3: Closer

926 178 7
                                    

"Sekolah yang benar, dan selalu pakai mantelmu. Udara diluar masih lumayan dingin." Bunda Yang tersenyum hangat. Jemari lentik milik wanita berusia 40 tahun itu mengusak surai hitam anaknya.

Si manis yang dibalut dengan coat panjang berwarna hitam itu tersenyum lebar seraya menyerukan kata 'Ung!' sekali disertai anggukan. Kemudian ia mengecup pipi Bundanya, mengucapkan 'Aku pergi Bunda.' dengan nada yang ceria.

Satu minggu belakangan mood Jeongin terbilang cukup baik. Mendengar berita bahwa Ayahnya akan kembali dari Busan setelah menyelesaikan proyek jangka pendek saat itu mampu menghilangkan separuh beban stress yang Jeongin alami akibat tugas sekolah yang tak kunjung usai.

Dan juga ada Felix yang sudah 3 hari belakangan mentraktirnya makanan gratis di cafe yang berbeda. Saat ditanya alasannya kenapa, Felix bilang bahwa itu adalah pajak jadian yang harus dia bayar karena si manis keturunan Aussie itu sudah melepas masa jomblo. Iya, Felix berpacaran dengan kakak kelas yang Jeongin ketahui bernama Changbin.

Sekali lagi terimakasih untuk sang Ayah dan juga Felix yang secara tidak langsung berperan dalam memerangi harinya yang buruk.

Oke, lupakan tentang hari yang buruk.

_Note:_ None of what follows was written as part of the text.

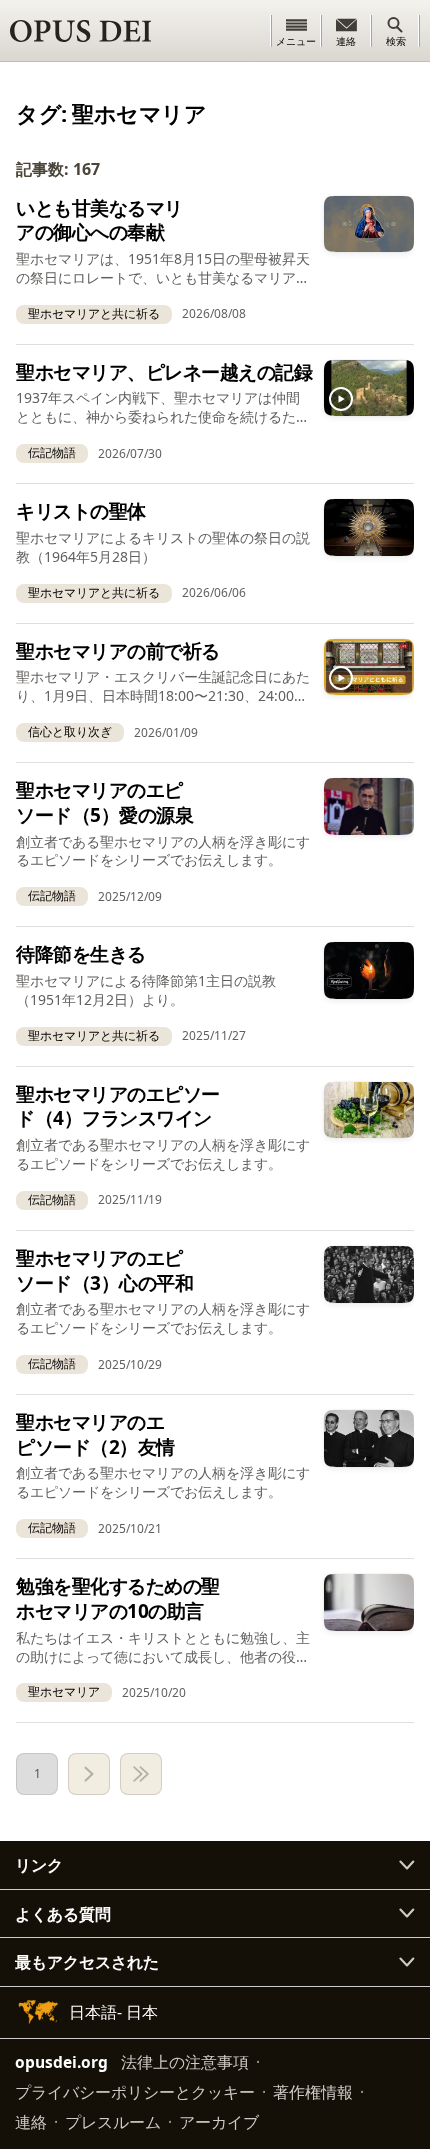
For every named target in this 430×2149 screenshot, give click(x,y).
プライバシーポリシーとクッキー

Saat ini Jeongin tengah memandangi sang sahabat, Felix dari kejauhan. Bibirnya menyunggingkan senyum kecil kala melihat kakak kelas yang menjabat sebagai pacar dari sahabatnya itu tengah menggandeng tangan kecil Felix.

Jeongin ikut bahagia meski dirinya agak kecewa karena nyaris setiap pagi ia dan Felix akan masuk kelas bersama, namun mulai hari ini dia harus terbiasa berjalan sendiri. Agak aneh rasanya kalau selama perjalanan ke kelas tidak ada teman yang bisa diajak bicara.

Biasanya Jeongin dan Felix akan saling bertukar cerita tentang film apa saja yang sekiranya menarik untuk ditonton, atau kue baru di cafe langganan mereka. Tapi Jeongin tak ambil pusing, toh berjalan sendirian tidak buruk juga.

Seperti biasa, kelasnya ricuh. Padahal nyaris 50% penghuni kelas adalah anak-anak berotak jenius. Tapi keseharian mereka tak lebih seperti bocah-bocah hiperaktif kelebihan energi.

Satu-satunya yang menjadi alasan kenapa kelas Jeongin masih dipertahankan eksistensinya adalah karena otak penghuninya yang encer, jika tidak mungkin saja kelas itu sudah dirombak ulang atau diasingkan dari dulu.

Kebetulan guru yang mengajar sedang tidak masuk hari ini. Terang saja semua yang ada di kelas bersorak dan memulai aksi ribut mereka. Sebagian siswa bahkan ada yang sampai melepas seragam dan memutar-mutarnya diatas kepala.

Hanya segelintir siswa siswi pendiam yang masing tenang duduk di meja, tak terkecuali sosok pucat yang yeah, kalau boleh jujur sudah menarik atensi Jeongin. Entah sejak kapan ia tak menyadarinya, tapi semenjak pria itu menyelamatkannya dari tragedi bola lampu, Jeongin jadi merasa harus berteman dengan pria itu.

Bukannya sok cari muka, Jeongin hanya menaruh empati pada pria Hwang tersebut. Banyak bulan pria itu menjadi bagian dari kelas mereka, tapi tak seorangpun juga berhasil setidaknya ia jadikan teman ngobrol.

Hyunjin itu benar-benar misterius dan tertutup, pantas saja tak ada yang berani mendekat. Jadi Jeongin dengan segala kenekatannya memutuskan untuk mencoba mengajak pria tampan itu berteman, hitung-hitung balas budi karena Hyunjin sudah menyelamatkannya.

"Jeongin, kantin?"

Itu suara Felix. Si manis Aussie yang tengah merangkul pundak Jisung, sahabat Jeongin yang saat ini juga menatap penuh harap kearahnya.

"Maaf Felix, Jeongin bawa bekal."

"Oh." Felix terlihat mendengus kecewa, namun sedetik setelahnya wajah itu tersenyum cerah lagi, "Okay. Mau titip sesuatu?"